Our material scientists frequently consult on the damage or failure of metallic components and machine parts. Our strength in material sciences, and history in consistently resolving metal related claims are well applied to civil construction, finished goods production, and sea shipping related incidences. We are also experts in a range of materials testing, and the use of various laboratory techniques and instruments to do so.
Cyclic loading of materials can weaken (fatigue) them over time, which in the case of mission critical or load bearing structures can have dramatic and far reaching consequences.
The levels of any force loading on a structure can vary both in their time and extent, as can the consequences of such loads, with some structural changes taking rapid onset while others may advance more gradually.
All anticipated forces and a proper safety margin to handle them should be considered at the design stage through various means including computer modelling, and failure modes and effects analysis (FMEA). AMA engineers, material scientists and naval architects are able to provide valuable input at this early stage so that structures and their constituent parts operate safely, as intended and for a long life.

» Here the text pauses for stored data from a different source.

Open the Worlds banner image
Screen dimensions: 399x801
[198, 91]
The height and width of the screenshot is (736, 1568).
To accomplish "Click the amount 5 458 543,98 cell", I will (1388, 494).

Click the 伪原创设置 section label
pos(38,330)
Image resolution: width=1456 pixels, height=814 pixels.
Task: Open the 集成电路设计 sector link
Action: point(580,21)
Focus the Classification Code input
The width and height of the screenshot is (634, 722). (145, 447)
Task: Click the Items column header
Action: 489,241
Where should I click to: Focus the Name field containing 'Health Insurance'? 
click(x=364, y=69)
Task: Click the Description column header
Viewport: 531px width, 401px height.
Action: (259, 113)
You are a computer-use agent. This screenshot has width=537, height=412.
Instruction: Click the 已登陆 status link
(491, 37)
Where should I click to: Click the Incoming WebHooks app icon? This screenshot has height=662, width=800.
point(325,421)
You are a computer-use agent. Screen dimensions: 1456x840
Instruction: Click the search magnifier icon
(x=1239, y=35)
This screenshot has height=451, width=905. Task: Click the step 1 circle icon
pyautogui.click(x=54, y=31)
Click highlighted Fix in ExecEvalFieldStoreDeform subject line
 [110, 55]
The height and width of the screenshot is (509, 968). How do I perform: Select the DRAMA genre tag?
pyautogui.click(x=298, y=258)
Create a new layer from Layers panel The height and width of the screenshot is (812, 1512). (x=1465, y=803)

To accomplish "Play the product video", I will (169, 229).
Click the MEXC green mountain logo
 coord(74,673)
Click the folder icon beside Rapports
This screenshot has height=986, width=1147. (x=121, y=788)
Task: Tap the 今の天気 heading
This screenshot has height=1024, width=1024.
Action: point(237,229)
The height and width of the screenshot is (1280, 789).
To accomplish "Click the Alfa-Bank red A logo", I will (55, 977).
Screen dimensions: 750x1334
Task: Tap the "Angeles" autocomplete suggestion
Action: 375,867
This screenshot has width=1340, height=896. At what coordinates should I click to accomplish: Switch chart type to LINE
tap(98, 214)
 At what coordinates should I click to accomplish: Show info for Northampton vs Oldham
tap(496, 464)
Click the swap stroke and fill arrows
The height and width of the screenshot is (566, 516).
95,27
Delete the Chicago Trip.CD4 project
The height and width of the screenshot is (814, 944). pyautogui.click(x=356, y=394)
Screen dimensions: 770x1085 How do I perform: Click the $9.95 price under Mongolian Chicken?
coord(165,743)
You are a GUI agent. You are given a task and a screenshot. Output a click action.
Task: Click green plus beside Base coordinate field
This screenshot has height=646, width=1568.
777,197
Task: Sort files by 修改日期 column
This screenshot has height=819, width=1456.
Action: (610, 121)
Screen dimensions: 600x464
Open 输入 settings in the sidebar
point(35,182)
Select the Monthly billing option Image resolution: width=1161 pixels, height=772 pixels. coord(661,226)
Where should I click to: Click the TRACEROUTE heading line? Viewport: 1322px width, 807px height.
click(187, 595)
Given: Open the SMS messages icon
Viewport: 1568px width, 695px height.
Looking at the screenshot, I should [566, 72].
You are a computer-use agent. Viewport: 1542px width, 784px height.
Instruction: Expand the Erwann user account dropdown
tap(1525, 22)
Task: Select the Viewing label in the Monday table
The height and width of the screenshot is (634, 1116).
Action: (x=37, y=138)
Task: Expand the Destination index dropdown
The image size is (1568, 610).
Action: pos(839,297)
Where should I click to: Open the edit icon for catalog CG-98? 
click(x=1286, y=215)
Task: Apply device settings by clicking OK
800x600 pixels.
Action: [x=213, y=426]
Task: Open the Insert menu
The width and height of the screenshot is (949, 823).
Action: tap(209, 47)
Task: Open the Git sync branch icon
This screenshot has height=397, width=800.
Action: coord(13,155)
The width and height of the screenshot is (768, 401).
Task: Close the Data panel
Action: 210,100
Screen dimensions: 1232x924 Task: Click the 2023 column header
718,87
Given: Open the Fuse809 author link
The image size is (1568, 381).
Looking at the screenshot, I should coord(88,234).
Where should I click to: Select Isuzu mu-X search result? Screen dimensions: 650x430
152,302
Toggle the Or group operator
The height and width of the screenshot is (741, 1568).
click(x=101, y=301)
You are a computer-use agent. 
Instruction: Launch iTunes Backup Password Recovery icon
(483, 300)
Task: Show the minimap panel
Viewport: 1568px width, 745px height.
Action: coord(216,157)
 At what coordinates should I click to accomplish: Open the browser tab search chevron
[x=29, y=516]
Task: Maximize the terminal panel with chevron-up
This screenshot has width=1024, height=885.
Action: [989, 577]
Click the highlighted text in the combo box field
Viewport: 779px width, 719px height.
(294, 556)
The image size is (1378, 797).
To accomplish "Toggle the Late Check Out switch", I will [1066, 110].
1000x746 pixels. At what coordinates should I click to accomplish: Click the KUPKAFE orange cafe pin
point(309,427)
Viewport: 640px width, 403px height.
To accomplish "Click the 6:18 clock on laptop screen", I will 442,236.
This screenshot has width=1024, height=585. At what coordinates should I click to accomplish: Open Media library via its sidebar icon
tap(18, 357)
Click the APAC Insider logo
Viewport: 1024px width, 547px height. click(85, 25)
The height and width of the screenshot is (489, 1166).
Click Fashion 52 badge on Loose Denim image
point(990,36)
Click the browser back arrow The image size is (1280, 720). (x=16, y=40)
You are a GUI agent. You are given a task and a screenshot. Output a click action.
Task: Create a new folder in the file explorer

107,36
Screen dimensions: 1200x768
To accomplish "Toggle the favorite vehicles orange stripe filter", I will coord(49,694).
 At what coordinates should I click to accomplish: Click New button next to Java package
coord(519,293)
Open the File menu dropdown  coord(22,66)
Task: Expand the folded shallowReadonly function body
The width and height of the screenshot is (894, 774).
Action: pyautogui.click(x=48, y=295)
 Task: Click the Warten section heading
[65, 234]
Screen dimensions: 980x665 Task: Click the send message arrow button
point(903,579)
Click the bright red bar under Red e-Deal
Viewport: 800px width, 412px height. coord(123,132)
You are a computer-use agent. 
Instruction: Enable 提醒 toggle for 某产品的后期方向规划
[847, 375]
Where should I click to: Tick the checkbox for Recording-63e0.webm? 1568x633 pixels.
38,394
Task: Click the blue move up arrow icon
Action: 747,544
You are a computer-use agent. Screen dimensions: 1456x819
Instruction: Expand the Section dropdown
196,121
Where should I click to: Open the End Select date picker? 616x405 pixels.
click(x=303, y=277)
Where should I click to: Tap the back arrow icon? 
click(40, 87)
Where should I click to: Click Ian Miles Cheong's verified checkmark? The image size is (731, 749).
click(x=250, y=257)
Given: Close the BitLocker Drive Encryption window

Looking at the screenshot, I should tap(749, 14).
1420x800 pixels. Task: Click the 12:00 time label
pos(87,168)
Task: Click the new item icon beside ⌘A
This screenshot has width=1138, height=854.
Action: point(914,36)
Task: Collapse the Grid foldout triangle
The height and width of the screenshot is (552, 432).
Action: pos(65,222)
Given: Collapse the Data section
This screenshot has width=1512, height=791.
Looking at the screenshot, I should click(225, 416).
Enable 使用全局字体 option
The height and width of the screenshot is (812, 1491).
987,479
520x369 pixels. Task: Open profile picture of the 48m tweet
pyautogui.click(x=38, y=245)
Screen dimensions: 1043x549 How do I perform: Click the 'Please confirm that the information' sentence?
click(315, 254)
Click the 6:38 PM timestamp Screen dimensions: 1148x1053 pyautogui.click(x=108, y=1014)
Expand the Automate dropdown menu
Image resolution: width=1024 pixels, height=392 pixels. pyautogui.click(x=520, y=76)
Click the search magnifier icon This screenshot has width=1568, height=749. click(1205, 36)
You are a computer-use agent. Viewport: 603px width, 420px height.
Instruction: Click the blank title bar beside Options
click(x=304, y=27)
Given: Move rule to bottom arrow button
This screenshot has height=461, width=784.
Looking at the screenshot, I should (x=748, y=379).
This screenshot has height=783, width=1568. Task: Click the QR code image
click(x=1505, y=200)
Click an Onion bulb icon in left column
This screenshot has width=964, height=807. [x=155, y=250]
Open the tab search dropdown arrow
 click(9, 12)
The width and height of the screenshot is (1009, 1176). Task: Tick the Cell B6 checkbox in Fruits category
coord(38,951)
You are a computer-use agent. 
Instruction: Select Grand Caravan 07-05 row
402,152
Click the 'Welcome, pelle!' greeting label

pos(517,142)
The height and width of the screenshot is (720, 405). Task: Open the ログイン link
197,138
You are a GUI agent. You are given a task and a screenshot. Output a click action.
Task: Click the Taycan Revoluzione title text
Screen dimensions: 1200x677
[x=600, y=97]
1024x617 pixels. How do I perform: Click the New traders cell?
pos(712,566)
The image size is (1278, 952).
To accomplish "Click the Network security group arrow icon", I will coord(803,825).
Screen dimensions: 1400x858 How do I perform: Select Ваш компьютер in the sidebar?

In the unfortunate event of an unplanned material failure taking place, AMA experts are able to provide input on the likely cause of failure and other contributing factors. Our experts can assist your team to mitigate losses, defend against potential claims and commercial or legal consequences, as well as to provide expert evidence that enables pursuit of other parties.
By thorough investigation we can provide advice on:
- suitability of designs and the manufacturing process
- quality and appropriateness of materials used in the construction process
- the design projected (versus actually encountered) static and dynamic forces
- maintenance and inspection protocols used or needed
- manufacturing or latent defects
- causation of failures and culpability
Case Study: Crane Lifting Wire Failure
While in use and under load, a crane wire failed leading to crane collapse, with additional damages to valuable items being lifted at the time and third party vehicles under the collapse area of the crane.
Wire samples were testing under standard GB 8918 using industrial load cell and test frame. AMA represented the operator of the crane, who was being sued by the owner of the crane on the basis of misuse leading to accident.
During testing the wires demonstrated failure at a level above their design limit, which the owner stated was clearly showing the lifting wire had not been causitive.
The fracture of the wire faces showed mostly ductile and rapid failure tells, as noted by cap and cone fracture surfaces with dimpled appearance. Some of the fracture surfaces were smooth in nature from what is likely rapid fracture and ends formed into wire bouquet.
Ordinarily such compelling evidence would have ended the debate, however AMA were able to demonstrate the wires had internal corrosion with corrosion product visible in the wire valleys, and other tells for preexisting excessive wear that included wire flattening and fractures above allowable limits. Based on evidence we provided, the operator was able to successfully counter argue that the wire condition was such that it ought to have been replaced before the accident, and this failure was the more likely mechanism for fracture initiation.